Lou Gehrig, the day the streak ended

“Well I had a lot of trouble with myself driving up to Larchmont. I decided to get out of the queue. I informed Elanor (Mrs Gehrig) of my decision and she Advised me to take it slow I thought about it overnight I tried to get Joe McCarthy that afternoon, but found out he had gone to his home in Buffalo.

“Tuesday, Joe arrived from Buffalo to Detroit, and as soon as he got there I took him into the lobby and told him if it was okay with him, I would record the record and calm down for a while. .

“We went up to his room and he agreed that I had better resign for a few weeks. I told Joe that I was not good for the club, myself, the game, the fans and McCarthy.

“I left for the stadium immediately. Then it was time to hand the batting order over to umpire Basil. And instead of getting ready to hit, I found my place on the bench. They say I cried.

“The sensations I felt from that moment on cannot be described. I cannot remember what I felt sitting in the canoe when for the first time in 2,131 matches another man took part in a competition for me.

“After the game I dressed somehow. I was still stunned when I walked into the room. Bill Dickey, my roommate, tried to make a joke of it and told me. consoled. But I had arrived at the day when I feared it. for a long time, and for 24 hours I was numb. “

Lou Gehrig, on whether the streak has ever been threatened

“Yes, once – and only once. It was in 1934, in Detroit. I had severe back pain. I had to call out of bed to get up. Doc Painter must have dressed me. I had to dress and undress in the club house.

“When Whitehill hit me in the head in Washington, it wasn’t a problem. A doctor examined me and ordered me to leave the game. I said, “So you’re in cahoots with the Senators!” I continue. I then made a home run to win the game.

“A few years ago Ray White from the Norfolk club hit me on the head in an exhibition game. They said I was almost killed. Well the next day we played Washington I had three consecutive triples and lost them all because the game ended in the fourth with a baby hurricane.

“The big problem that day was getting me a cap. They took one of Ruth’s 7 1/2 caps and cut the seams so I could fit in. I had a button on my head too. as big as a coconut.

“No, only that time when I had back pain, I was about to stop. And I had broken fingers and toes, aches and pains and aches like every other man. I decided to go on and on, and I did until – the day came.

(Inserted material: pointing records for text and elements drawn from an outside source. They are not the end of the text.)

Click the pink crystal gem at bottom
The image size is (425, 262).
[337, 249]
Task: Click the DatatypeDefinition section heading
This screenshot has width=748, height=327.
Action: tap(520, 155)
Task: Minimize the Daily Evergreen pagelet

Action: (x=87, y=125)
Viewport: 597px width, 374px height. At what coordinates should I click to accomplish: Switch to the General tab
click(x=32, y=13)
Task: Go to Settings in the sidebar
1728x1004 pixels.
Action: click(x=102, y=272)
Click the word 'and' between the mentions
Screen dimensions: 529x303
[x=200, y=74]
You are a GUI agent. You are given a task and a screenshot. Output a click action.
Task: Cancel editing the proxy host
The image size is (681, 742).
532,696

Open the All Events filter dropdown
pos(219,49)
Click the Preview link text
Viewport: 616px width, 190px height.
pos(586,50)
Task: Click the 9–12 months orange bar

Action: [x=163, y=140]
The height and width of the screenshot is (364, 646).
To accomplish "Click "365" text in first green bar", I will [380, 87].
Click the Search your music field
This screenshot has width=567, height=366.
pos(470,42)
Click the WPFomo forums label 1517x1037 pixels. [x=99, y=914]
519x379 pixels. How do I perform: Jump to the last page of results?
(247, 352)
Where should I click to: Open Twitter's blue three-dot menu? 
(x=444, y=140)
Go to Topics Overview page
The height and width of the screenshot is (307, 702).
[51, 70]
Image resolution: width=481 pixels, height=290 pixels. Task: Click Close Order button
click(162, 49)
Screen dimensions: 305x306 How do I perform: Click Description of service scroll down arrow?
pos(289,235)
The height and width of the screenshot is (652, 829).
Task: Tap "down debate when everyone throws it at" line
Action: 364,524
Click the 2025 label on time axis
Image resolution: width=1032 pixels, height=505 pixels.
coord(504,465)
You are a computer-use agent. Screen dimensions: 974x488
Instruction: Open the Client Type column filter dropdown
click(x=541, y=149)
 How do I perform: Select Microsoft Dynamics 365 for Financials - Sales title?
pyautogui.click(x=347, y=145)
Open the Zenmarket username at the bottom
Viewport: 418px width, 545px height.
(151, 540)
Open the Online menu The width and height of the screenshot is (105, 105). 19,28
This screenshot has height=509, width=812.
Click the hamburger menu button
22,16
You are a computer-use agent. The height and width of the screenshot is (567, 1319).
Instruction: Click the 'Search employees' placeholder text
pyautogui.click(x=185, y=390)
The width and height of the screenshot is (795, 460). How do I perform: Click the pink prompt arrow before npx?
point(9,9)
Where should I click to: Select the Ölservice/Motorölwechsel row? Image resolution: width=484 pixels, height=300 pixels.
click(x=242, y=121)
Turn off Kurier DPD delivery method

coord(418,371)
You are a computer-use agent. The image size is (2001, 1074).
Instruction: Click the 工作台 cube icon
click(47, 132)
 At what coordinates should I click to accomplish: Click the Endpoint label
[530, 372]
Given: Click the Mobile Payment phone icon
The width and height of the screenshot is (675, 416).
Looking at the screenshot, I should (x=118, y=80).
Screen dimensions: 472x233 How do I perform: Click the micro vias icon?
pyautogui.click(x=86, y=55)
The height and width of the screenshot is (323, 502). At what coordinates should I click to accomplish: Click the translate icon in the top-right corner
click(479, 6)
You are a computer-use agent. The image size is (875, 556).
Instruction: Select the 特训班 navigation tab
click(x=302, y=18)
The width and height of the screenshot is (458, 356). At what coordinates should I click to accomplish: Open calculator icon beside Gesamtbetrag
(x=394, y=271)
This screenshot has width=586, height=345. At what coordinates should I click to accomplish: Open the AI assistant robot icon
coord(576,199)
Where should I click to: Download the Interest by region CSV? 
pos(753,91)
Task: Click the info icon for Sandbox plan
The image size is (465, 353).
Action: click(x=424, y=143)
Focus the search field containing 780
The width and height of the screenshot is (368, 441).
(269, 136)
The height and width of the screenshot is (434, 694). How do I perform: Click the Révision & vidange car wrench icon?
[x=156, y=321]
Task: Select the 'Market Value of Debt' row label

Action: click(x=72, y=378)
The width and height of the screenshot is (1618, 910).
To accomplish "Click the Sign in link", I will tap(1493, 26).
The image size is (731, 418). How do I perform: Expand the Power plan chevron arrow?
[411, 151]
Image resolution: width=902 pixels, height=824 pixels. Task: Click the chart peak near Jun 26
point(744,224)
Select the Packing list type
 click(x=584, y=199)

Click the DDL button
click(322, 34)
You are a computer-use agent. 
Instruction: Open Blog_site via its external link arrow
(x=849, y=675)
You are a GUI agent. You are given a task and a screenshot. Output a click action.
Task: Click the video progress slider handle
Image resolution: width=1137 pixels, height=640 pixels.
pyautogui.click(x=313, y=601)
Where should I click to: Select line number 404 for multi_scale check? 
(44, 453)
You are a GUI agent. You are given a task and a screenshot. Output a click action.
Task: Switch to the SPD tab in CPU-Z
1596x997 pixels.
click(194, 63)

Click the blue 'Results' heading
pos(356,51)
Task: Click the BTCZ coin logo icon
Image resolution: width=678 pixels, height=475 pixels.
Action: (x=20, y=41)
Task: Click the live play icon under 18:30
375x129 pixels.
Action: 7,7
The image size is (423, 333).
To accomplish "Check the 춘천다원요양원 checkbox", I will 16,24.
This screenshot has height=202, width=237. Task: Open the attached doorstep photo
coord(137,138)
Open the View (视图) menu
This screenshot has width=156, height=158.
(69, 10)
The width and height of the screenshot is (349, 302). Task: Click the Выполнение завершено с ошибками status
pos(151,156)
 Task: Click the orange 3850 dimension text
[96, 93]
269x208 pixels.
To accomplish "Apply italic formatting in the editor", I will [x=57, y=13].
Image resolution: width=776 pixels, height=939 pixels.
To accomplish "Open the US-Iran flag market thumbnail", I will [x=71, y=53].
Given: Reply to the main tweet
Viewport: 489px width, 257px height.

Lou Gehrig, looking at his future

“I have to stay in baseball. On the one hand, I’m crazy about the game. On the other hand, I’m not quite 36 years old. In other areas, a man is starting to make his better at this age. My immediate plan is to try and regain my old form. Sitting on the bench, I have a lot of weird thoughts and weird sensations. But I don’t just sit there with the idea that it’s all over. and that Gehrig is ready for the boneyard. Not by far! People have been terribly nice to me. The newspaper articles that I slammed the string said wonderful things about me and made us cry, Eleanor and I , like children.

“But the idea that I’m a subject for a baseball obituary is dead wrong.

“If by any chance the legs don’t respond and the swing doesn’t come back, well, I get over my obstacles as I get there.”

“I have done my best every day of my life. Yet as I read the comments and my wife brings the newspaper articles to New York, I wonder if I deserve it all. I got into baseball with it. an inferiority complex and there are still days when I can’t fight it.

“I am going through a period of readjustment. It means working hard, listening, watching, keeping courage, and rebuilding legs and determination.”